Additionally, Energi utilized complex social network analysis via sophisticated tools like Gephi to further filter through submissions. We found that often users who had various connections to other users (as friends) in the earndrop were involved in an intricate sockpuppet ring of fake accounts. We were however sure to do a deep dive on these networks to make sure it wasn’t just a large number of legitimate friends or family involved in the earndrop. Our tools also automatically updated to show when users were connected to submissions which were previously found to be fraudulent. Again these particular methodologies weren’t necessarily used as an auto-ban, but showed that our auditors needed to apply additional scrutiny to these accounts. Social media accounts that were created explicitly to receive coins via the earndrop and lacked network activity automatically failed.

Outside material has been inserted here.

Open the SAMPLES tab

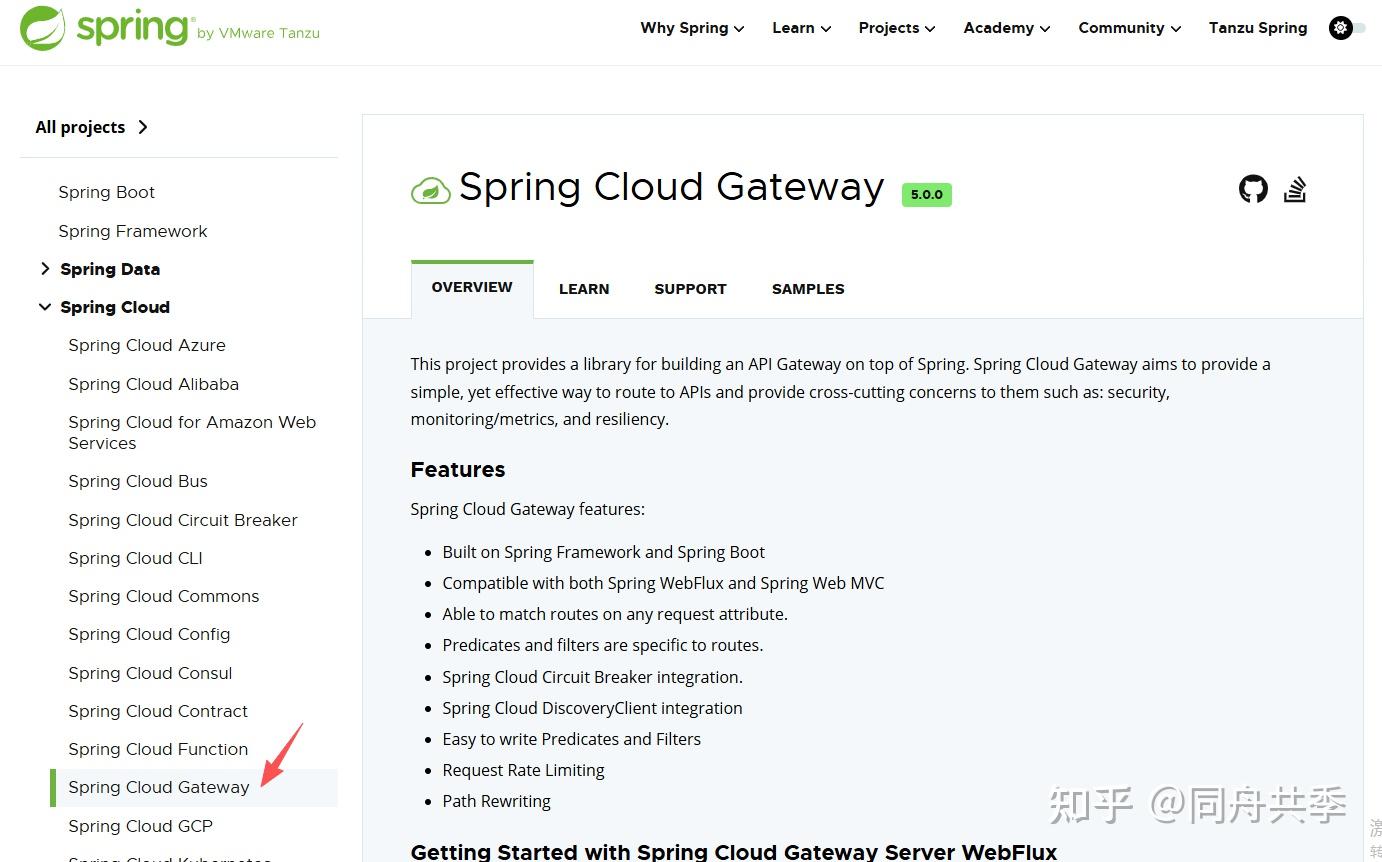pyautogui.click(x=807, y=288)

Image Exif Data — Metadata Analysis
Energi utilized data from the JPEG quantization table (Q-FP in the graphic below) to derive an ID number for each individual picture. If numbers between multiple accounts matched up in a particular pattern, this would lead our auditors to apply greater scrutiny to these submissions. Then we looked at whether each picture contained a software signature and the variation between the two photos submitted as far as metadata was concerned. Next, our tools allowed us to see whether there was an overlay in the picture indicating that edits were made to photos submitted. Since some users would edit their KYC photos to mark out sensitive information, this flag just meant our auditors would need to do more due diligence. If no sensitive information was striked out yet we still saw an overlay, this would help us determine that an ID was photoshopped in a fraudulent manner.
We’re excited to announce that our original projection of Q4 2019 for earndrop distribution is still the case. After these detailed explanations, we hope our community now further understands and appreciates the reasoning behind a drawn out earndrop audit. We want our coins distributed to a diverse community of supporters rather than malicious actors who criminally created thousands of illegitimate submissions in a greedy selfish effort to dump them and enrich themselves in the process.
As our previous articles indicated, we don’t plan to allow these crimes to go unpunished. These very same bad actors are more likely to sell their coins and negatively affect the community rather than join the Energi’s long term growth. Therefore, our efforts not only support the long-term viability of the project, but each individual coin holder as well.